[Data for locating visible targets]
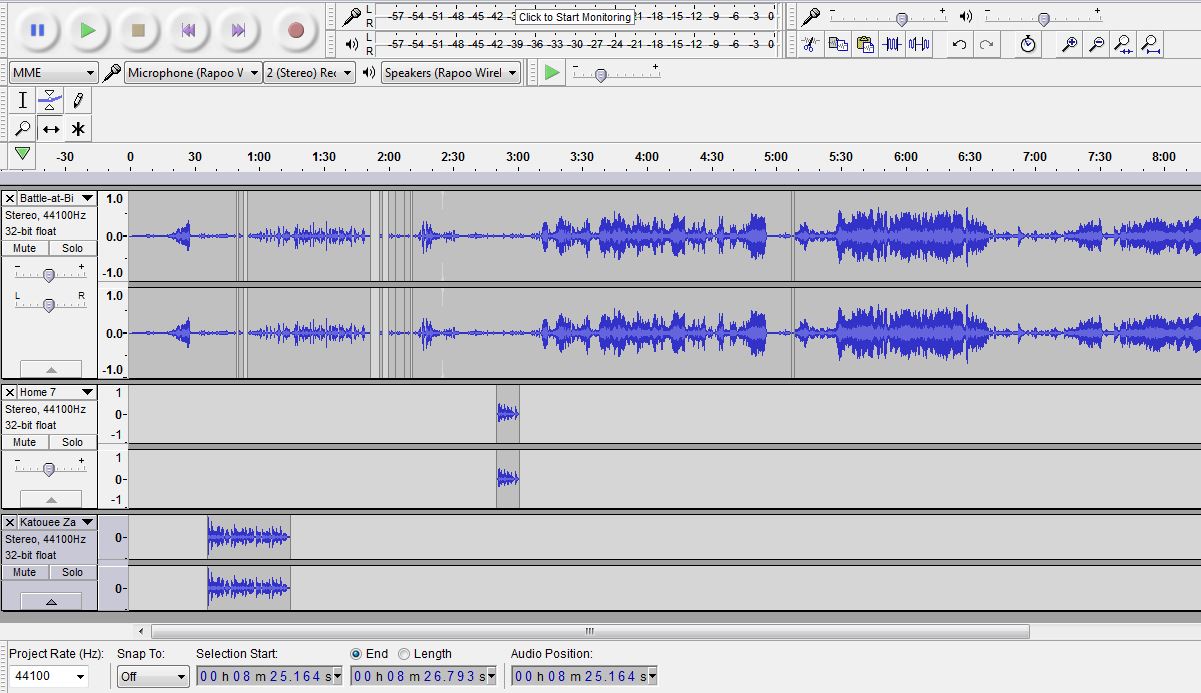Click the Copy icon in edit toolbar
The width and height of the screenshot is (1201, 693).
(x=838, y=44)
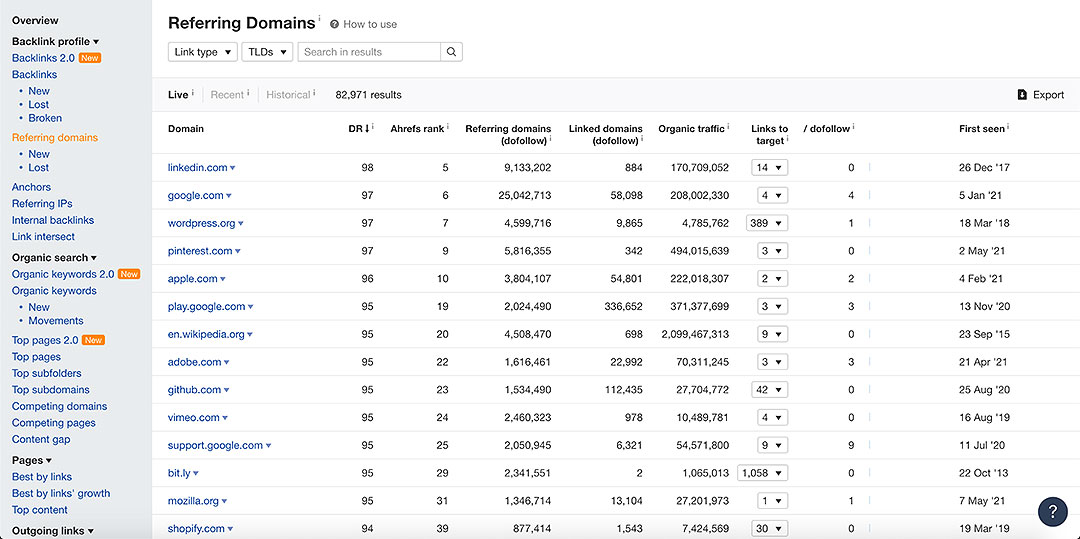
Task: Open the Link type dropdown
Action: [x=203, y=52]
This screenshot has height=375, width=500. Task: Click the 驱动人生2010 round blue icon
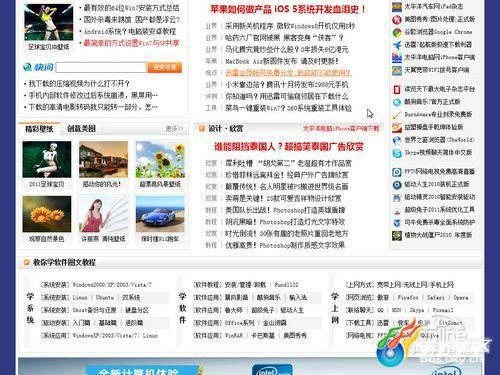397,185
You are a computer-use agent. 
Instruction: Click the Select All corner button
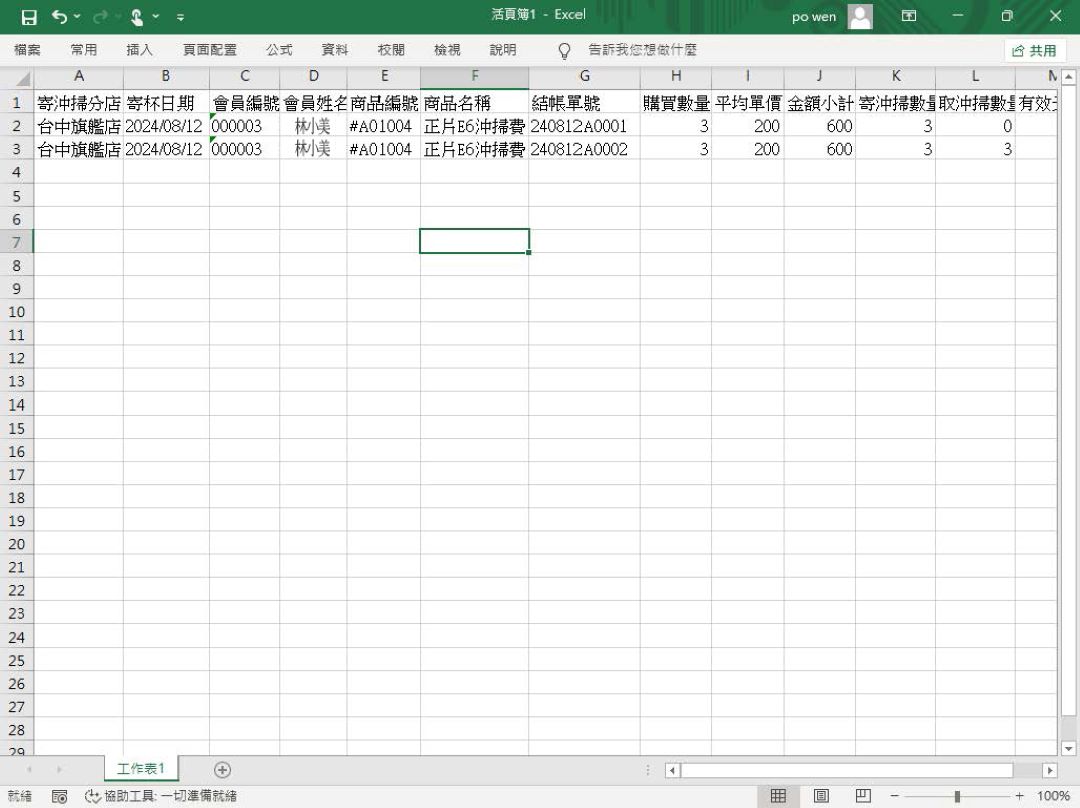coord(23,77)
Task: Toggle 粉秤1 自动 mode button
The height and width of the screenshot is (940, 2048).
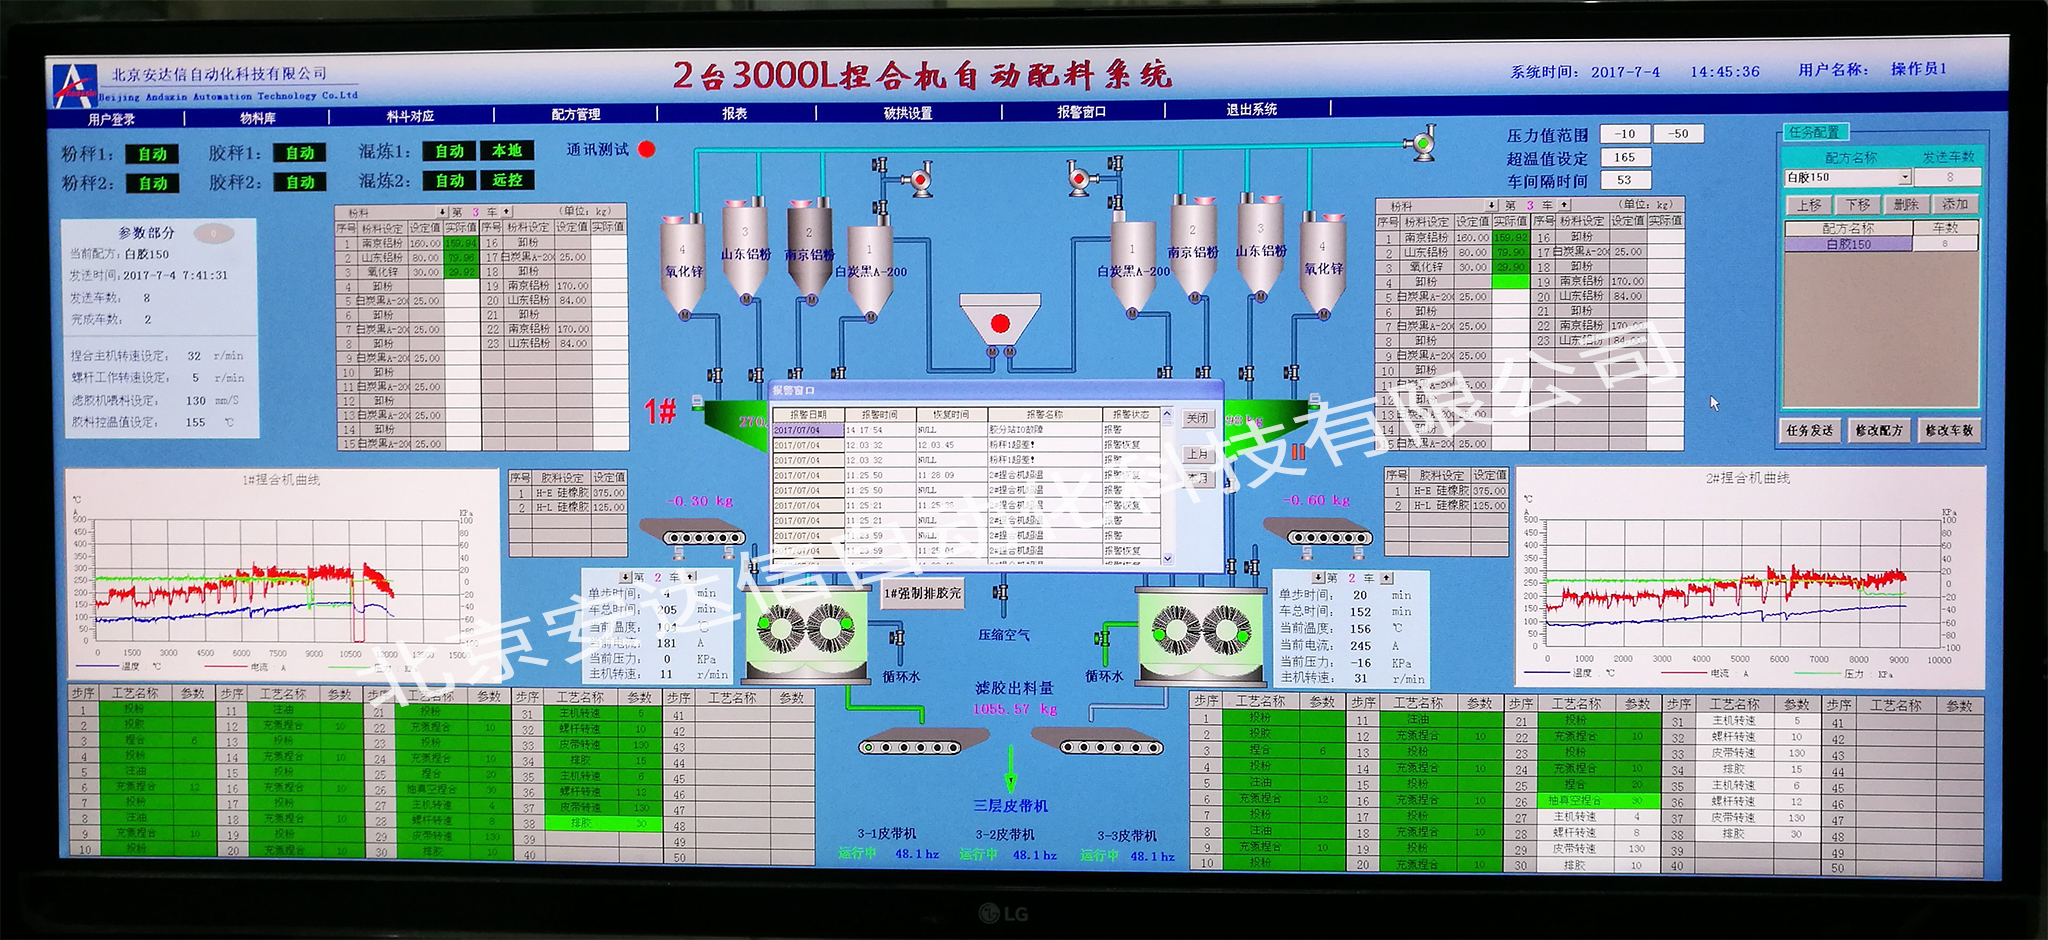Action: point(153,154)
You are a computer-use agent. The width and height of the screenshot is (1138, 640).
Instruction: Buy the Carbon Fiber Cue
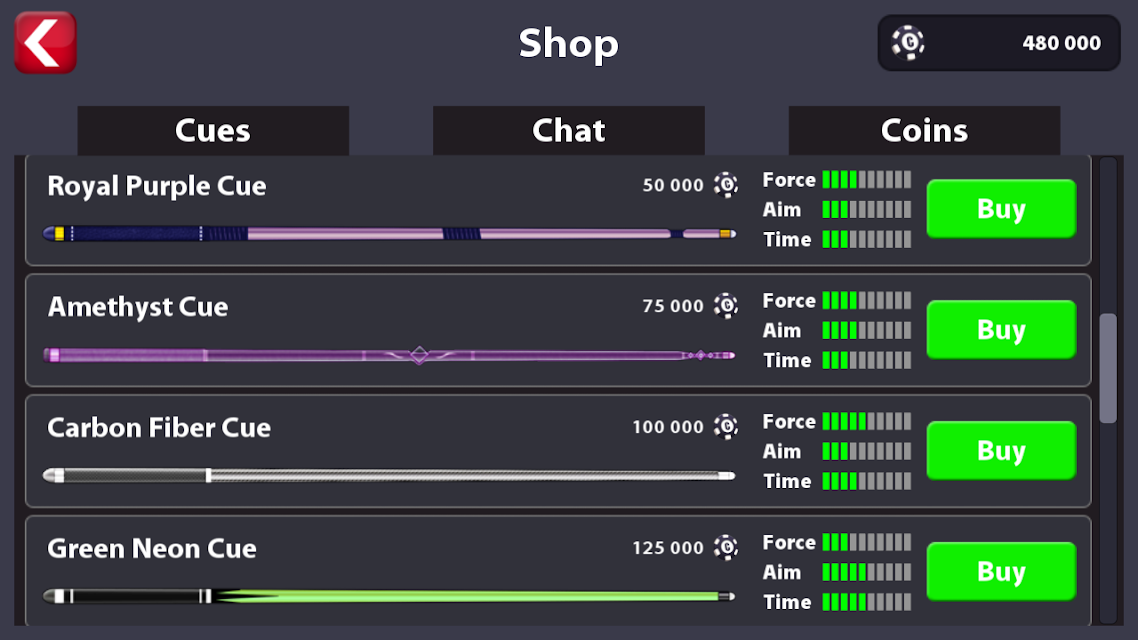click(1002, 451)
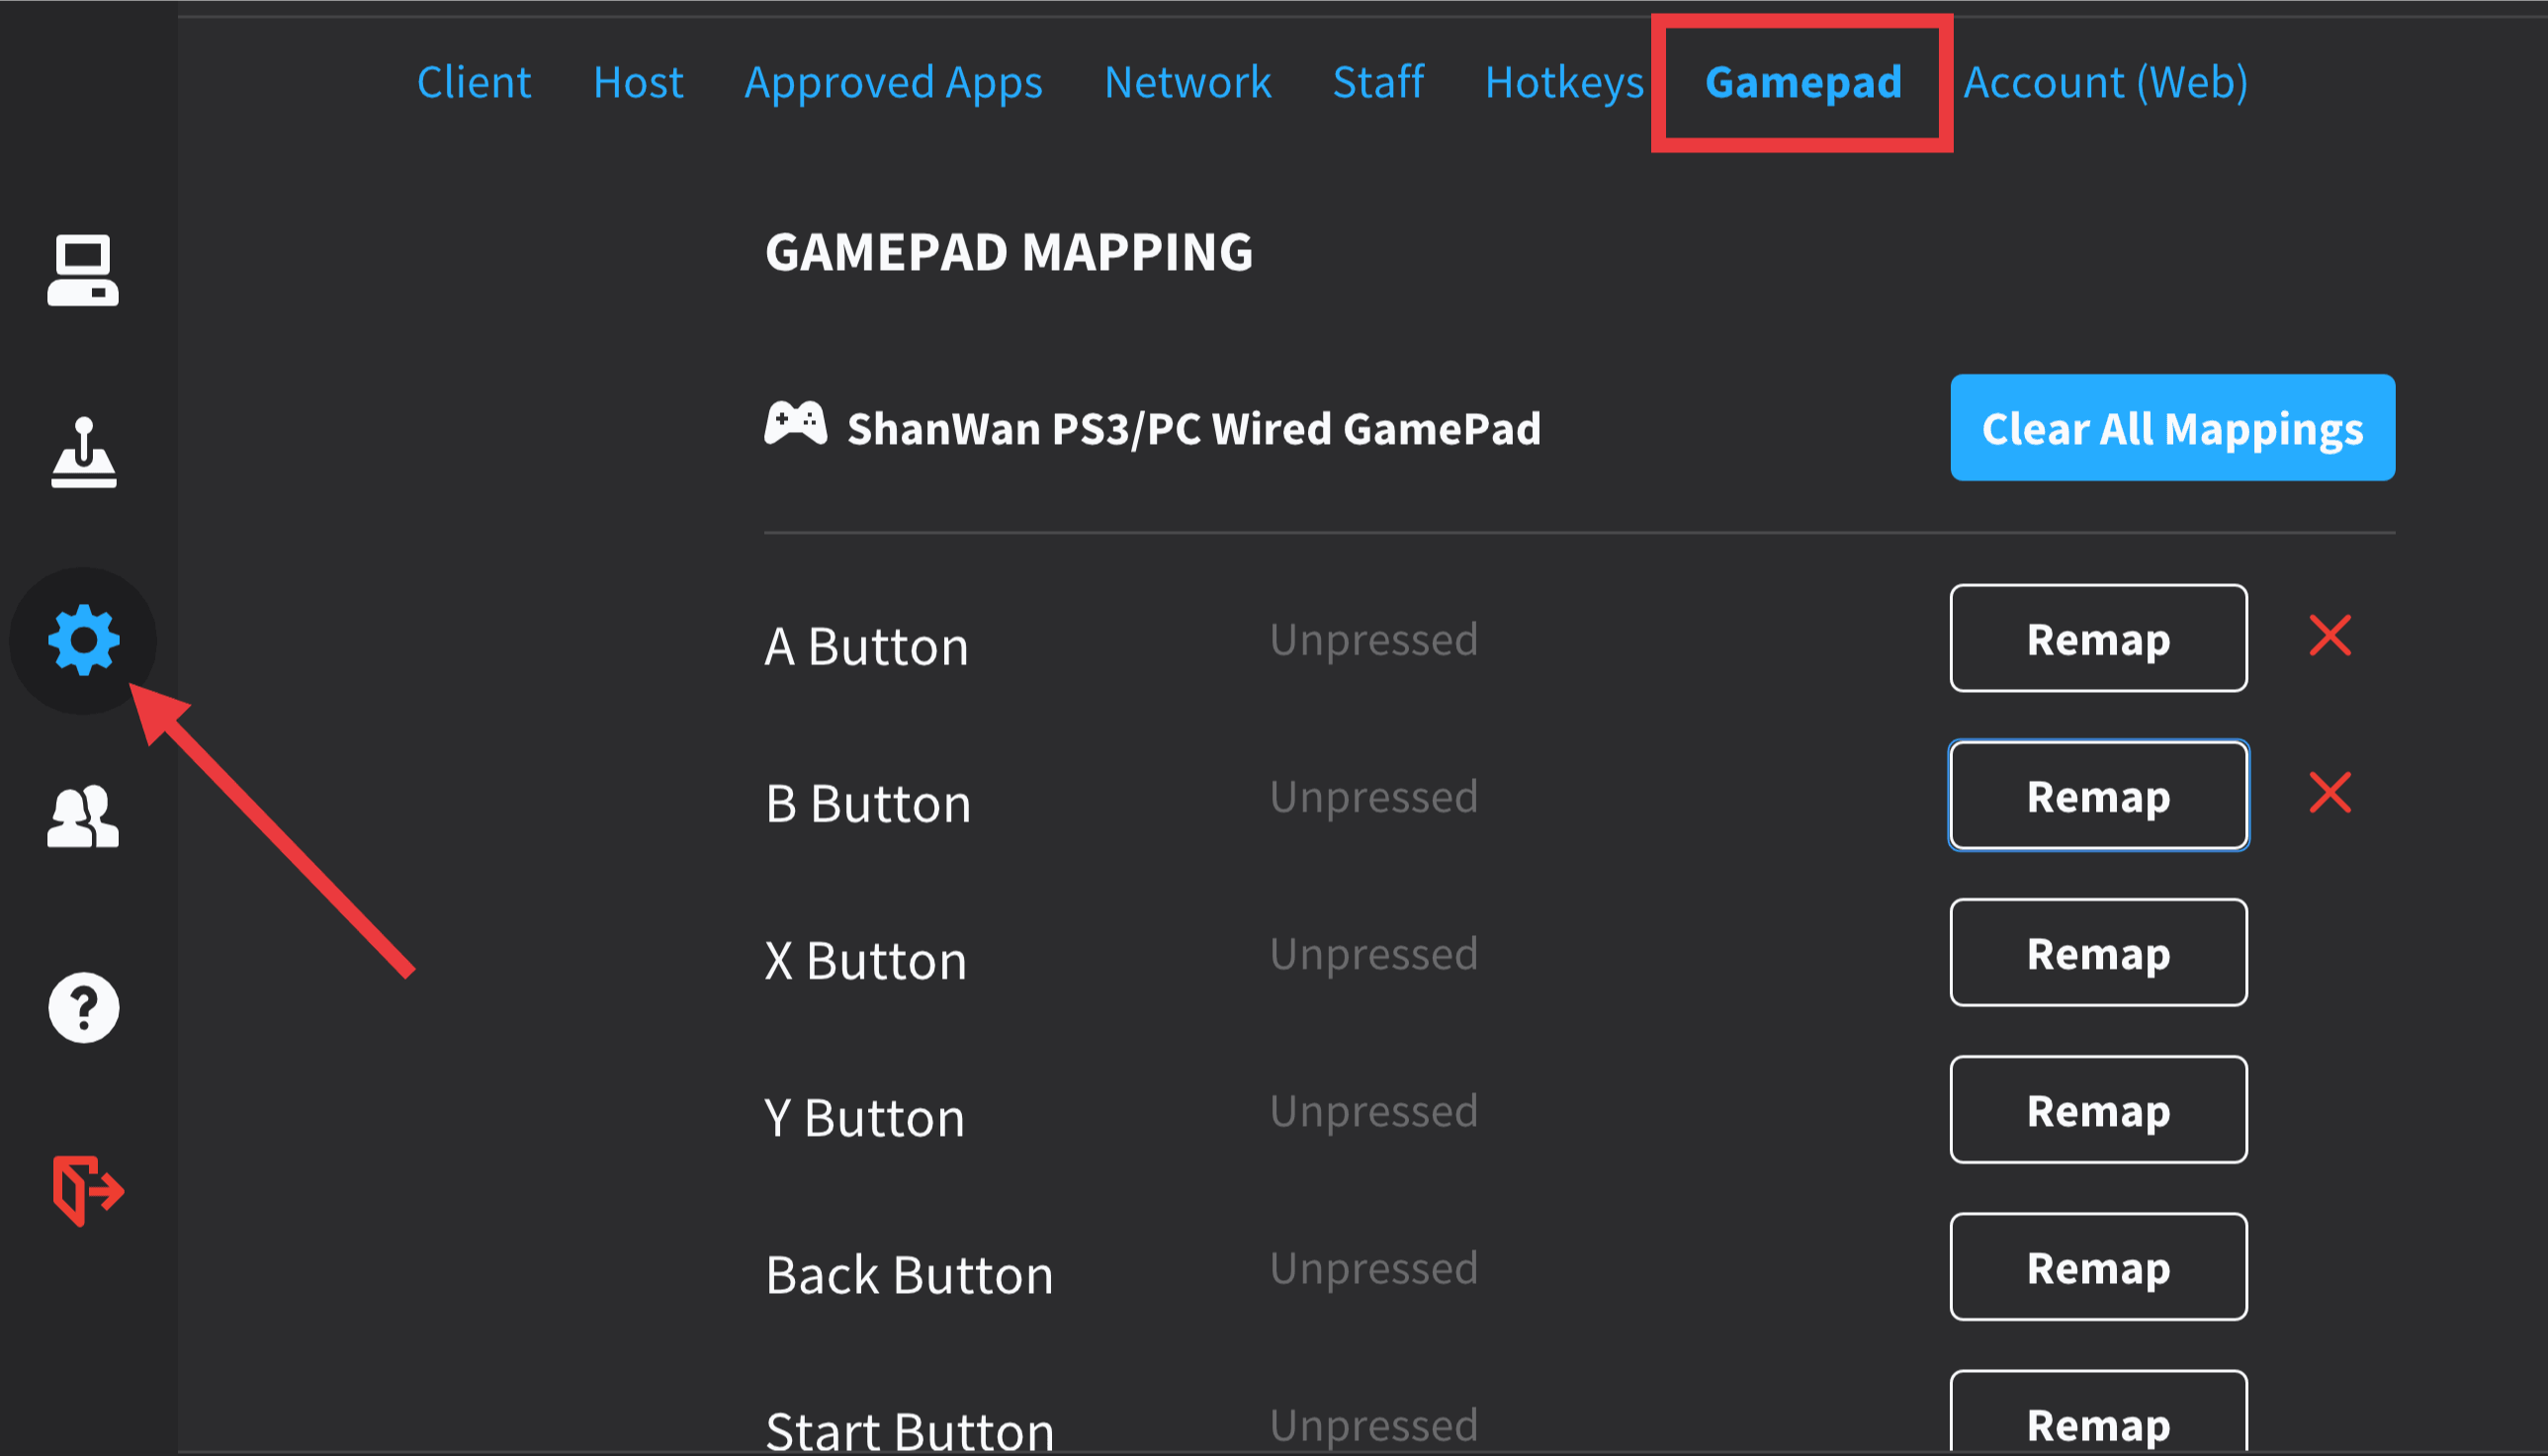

THE EXERCISE: Please write out all of the material above word for word, leaving the pictures out.

CORRECT RESPONSE:
Click the Copy icon in edit toolbar
The width and height of the screenshot is (1201, 693).
(x=838, y=44)
Task: Open the Link type dropdown
Action: [x=203, y=52]
This screenshot has height=375, width=500. Task: Click the 驱动人生2010 round blue icon
397,185
You are a computer-use agent. 
Instruction: Click the Select All corner button
coord(23,77)
Task: Toggle 粉秤1 自动 mode button
The height and width of the screenshot is (940, 2048).
Action: point(153,154)
You are a computer-use agent. The width and height of the screenshot is (1138, 640).
Instruction: Buy the Carbon Fiber Cue
click(1002, 451)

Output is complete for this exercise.